[Opening GIVEN RECORDS section]

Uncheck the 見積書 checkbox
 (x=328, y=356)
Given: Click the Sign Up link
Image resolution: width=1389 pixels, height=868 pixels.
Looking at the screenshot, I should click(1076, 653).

[Closing GIVEN RECORDS section]

From top to bottom, reproduce the material exactly.

Uncheck the 見積書 checkbox
 (x=328, y=356)
Given: Click the Sign Up link
Image resolution: width=1389 pixels, height=868 pixels.
Looking at the screenshot, I should click(1076, 653).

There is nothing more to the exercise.